- Parliament of the United Kingdom
- Long title: An Act for improving the Navigation of a Portion of the River Parrett, and for making a Navigable Canal from the said River to Barrington, all in the County of Somerset.
- Citation: 6 & 7 Will. 4. c. ci
- Territorial extent: United Kingdom

Dates
- Royal assent: 4 July 1836

Other legislation
- Relates to: Grand Western Canal Act 1812;

Text of statute as originally enacted

= Parrett Navigation Company =

Trading company in 19th century England

The Parrett Navigation Company was formed to improve river navigation on the River Parrett, Ivelchester and Langport Navigation and linked waterways. Tolls were introduced to pay for the improvements. It was a trading company owned by Vincent Stuckey and Walter Bagehot.

The company was formed by the Parrett Navigation and Canal Act 1836 (6 & 7 Will. 4. c. ci), prior to this maintenance of the banks had been the responsibility of the riparian owners (frontagers) under the authority of the county commissioners. The act authorised improvements to the River Parrett below Langport, the construction of a canal to Westport.

The act gave the newly formed Parrett Navigation Company powers to raise £10,500 by the issuing of shares, and an additional £3,300 from a mortgage if required. The engineer for the whole scheme was William Gravatt, who had previously worked on the Bristol and Exeter Railway, and he was assisted locally by Charles Hodgkinson. The cost of the initial work on the River Parrett exceeded the budget, and a second act of Parliament, the Parrett Navigation Act 1839 (2 & 3 Vict. c. xxxvii) was obtained to allow the company to raise another £20,000 and to increase the tolls.

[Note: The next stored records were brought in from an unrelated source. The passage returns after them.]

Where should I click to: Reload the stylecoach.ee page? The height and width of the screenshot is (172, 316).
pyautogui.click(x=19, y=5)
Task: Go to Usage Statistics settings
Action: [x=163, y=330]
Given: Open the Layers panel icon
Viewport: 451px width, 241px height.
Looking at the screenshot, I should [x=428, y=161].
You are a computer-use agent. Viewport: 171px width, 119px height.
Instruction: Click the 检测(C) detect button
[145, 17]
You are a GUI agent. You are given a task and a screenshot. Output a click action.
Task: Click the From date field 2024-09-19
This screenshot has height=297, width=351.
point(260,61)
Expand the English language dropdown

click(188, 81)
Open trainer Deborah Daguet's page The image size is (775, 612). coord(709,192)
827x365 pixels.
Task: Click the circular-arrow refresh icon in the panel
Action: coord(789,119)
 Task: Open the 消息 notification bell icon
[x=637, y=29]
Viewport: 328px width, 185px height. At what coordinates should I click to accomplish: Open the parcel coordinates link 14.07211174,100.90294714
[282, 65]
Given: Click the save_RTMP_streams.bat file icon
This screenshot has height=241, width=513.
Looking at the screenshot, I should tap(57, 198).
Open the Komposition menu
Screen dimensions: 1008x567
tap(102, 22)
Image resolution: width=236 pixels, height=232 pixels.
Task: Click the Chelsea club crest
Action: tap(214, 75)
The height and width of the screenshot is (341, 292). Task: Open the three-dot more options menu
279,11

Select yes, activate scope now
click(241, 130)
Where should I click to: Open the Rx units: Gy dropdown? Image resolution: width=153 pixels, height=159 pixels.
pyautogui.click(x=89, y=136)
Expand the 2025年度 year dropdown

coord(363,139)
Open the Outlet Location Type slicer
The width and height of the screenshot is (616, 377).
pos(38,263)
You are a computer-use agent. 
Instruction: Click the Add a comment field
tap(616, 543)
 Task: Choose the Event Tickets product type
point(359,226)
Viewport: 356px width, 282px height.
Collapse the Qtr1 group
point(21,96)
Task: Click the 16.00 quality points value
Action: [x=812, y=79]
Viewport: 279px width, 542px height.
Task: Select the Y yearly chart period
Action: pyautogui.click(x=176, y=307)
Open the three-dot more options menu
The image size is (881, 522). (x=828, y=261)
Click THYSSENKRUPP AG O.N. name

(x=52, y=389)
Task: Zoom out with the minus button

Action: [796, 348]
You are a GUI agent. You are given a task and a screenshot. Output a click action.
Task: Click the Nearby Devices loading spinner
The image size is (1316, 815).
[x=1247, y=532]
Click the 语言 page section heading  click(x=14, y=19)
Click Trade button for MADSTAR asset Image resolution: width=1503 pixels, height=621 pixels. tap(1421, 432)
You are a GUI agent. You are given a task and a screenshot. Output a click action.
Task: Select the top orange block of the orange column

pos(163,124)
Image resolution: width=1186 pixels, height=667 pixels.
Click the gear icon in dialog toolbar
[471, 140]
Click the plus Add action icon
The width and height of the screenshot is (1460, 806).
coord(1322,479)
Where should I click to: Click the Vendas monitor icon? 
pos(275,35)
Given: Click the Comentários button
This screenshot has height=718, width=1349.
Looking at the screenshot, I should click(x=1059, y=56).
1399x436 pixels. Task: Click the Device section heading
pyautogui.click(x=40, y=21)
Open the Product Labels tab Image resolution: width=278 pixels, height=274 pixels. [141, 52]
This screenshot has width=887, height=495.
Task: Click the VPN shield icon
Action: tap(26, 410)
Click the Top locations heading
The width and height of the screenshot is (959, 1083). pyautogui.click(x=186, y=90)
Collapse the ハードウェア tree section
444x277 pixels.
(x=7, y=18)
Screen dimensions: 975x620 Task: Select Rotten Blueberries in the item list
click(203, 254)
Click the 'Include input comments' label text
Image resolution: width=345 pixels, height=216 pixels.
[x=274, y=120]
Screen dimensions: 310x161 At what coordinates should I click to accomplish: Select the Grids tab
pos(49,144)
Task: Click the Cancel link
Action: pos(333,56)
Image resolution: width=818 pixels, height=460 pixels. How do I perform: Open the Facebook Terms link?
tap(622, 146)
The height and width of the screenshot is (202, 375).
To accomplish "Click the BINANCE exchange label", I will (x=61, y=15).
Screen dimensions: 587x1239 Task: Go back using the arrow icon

Local merchants sought to oppose the increase by opposing the bill, but Benjamin Lovibond, who was acting for them at the House of Commons, produced a petition, which was investigated by a select committee and found to be forged.

In 1839 they demolished the nine arch Great Bow Bridge and replaced it with the present bridge to allow larger boats to travel beyond Langport. Normal canal tolls were charged for use of the canal, and there was a toll for trade passing under the rebuilt bridge, but some of the shareholders felt that boat users on the River Ivel (also known as the River Yeo should also be charged, since the water levels on the river had improved since the construction of the Parrett Navigation works.

The Bristol and Exeter Railway opened in late 1853, and the effects on the navigation were immediate, with receipts dropping from £1,440 in 1853 to £673 by 1857. The company paid its final dividend in 1872. In 1875, parts of Westmoor were flooded, as a result of the company being unable to repair the culvert under the river at Huish Bridge, and Mr Thomas Mead opened the Langport lock gates to lower the upstream water levels. The company had no option but to stop collecting tolls, and the gates were still open in 1877. On 1 July 1878 the Somersetshire Drainage Act was passed by Parliament, providing for the transfer of the navigation to the Drainage Commissioners at no cost, with options to abandon any or all of the navigation.

In the 1870s navigation works ceased, the company became insolvent, and the company's property was given to the Somersetshire Drainage Commissioners.